The groundbreaking legal spat pitting Vermont against drug makers and data providers is being argued in a federal court in New York and, so far, the toughest questions have been directed at Vermont's Assistant Attorney General, according toThe Pink Sheet's Brenda Sandburg.
You may recall that Vermont passed a law restricting the sale of prescription drug info that identifies prescribers and patients for commercial marketing purposes. The effort is being challenged by IMS Health, Wolters Kluwer Health and SDI, with support from PhRMA, which contend the law hurts public access to healthcare info (back story).
During oral arguments, a lawyer for IMS contended that Vermont's law is an "attempt to correct the balance of ideas" and "to shape the message of pharmaceutical companies."
Vermont's Bridget Asay was later asked by the judges if the state considered less restrictive measures, if there was precedent for regulating the flow of info to accomplish a goal and if the desire to level the marketplace of ideas is a constitutional basis for legislation, The Pink Sheet writes.
Judge John Koeltl wanted to know whether one purpose of the law is to level the playing field of ideas. If marketing has been overwhelmingly one-sided and that drives up medical costs "is that a constitutional basis for legislation?" he asked. "How can it be even-handed if the purpose of the legislation is to level the marketplace of ideas?"
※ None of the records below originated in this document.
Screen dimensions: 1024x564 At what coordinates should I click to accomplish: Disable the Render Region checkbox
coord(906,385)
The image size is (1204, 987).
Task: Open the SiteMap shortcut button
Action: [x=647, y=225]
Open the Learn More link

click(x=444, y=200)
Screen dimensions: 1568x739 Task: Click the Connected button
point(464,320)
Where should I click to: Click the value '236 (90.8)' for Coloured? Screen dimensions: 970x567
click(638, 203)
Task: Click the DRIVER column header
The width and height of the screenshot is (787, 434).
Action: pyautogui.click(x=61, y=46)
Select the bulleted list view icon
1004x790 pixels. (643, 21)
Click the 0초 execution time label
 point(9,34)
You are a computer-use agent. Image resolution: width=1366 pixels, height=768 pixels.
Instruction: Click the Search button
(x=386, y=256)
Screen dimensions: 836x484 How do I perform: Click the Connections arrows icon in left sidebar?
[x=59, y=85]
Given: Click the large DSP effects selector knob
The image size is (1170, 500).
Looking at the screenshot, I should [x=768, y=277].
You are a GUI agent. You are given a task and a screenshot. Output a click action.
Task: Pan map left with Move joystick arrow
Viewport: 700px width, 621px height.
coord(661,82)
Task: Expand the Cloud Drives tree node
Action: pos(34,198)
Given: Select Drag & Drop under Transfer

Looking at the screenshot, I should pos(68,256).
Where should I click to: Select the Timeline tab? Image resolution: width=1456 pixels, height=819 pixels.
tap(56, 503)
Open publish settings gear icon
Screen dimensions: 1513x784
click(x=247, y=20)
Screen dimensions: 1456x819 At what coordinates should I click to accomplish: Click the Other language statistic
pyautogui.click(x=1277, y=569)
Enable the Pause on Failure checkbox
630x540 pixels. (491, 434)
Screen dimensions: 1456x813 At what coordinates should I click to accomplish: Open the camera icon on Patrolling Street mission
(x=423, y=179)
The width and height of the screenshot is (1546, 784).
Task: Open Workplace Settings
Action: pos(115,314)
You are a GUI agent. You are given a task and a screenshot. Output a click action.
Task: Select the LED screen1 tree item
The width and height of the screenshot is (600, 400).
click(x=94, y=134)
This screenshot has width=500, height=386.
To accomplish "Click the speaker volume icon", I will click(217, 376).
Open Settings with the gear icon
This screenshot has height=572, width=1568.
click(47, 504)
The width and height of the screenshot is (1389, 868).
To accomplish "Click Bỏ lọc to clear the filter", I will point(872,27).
Asay said the legislation is even-handed because it restricted use of data as a marketing tool by all drug makers. Asked if Vermont considered alternatives, such as counter-detailing, Asay said: "The test is not whether Vermont considered less restrictions but whether this particular marketing tool has influence on prescribing. The alternatives suggested don't get at that problem of undue influence on prescribers."
You can read more about the stated arguments in The Pink Sheet Daily (which requires a subscription. And full disclosure, Ed Silverman is an editor at The Pink Sheet).






5 Comments
Actually the use of Rx data by pharma essentially turns into a qui pro quo scenario. Marketing departments and sales reps armed with this data, disproportionately spend money (lunchs, snacks, breakfasts, etc) and give free samples to high volume MDs, often dropping lower volume MDs from their selling efforts.
Sounds good except, if the knowledge that pharma thinks is so valuable for better patient care is not getting to a large percentage of low volume writers, what about their patients?
By selectively giving most resources to high volume MDs, you are giving in order to get something in return, not something pharma is willing to do with low volume MDs.
Call it what you like, but it stinks. All rx data should be restricted from pharma.
Doc, there may be legitimate reasons to restrict the use of Rx data (although I don't buy them), but I'm not sure you've captured one. Any analogy to what you are saying would be to force doctors not to ask in advance what is wrong with patient so that they can schedule the proper amount of time for the appointment. Then every patient would get the same amount of time, no matter how serious or not the ailment is. That's a waste of resources and inefficient. By concentrating on high volume physician, all pharma is doing is optimizing resources.
Ok.. Now I get why your employer will let you focus on Pharma-not-alot... this is going to be a subtle advertising vehicle for the PinkSh1t. I think you should just focus on the pinkie... it's not quite what it used to be.
Atlex, No it is more like a doctor reviewing his patient records, finding those that generate few income dollars for him and not seeing them any longer, only seeing those that come to him frequently and can be billed for extended vists and expensive procedures. The others can go see someone else.
Or, like doctors who no longer take Medicare or Medicaid patients because the reimbursement (ie, sales) return makes them fiscally unviable.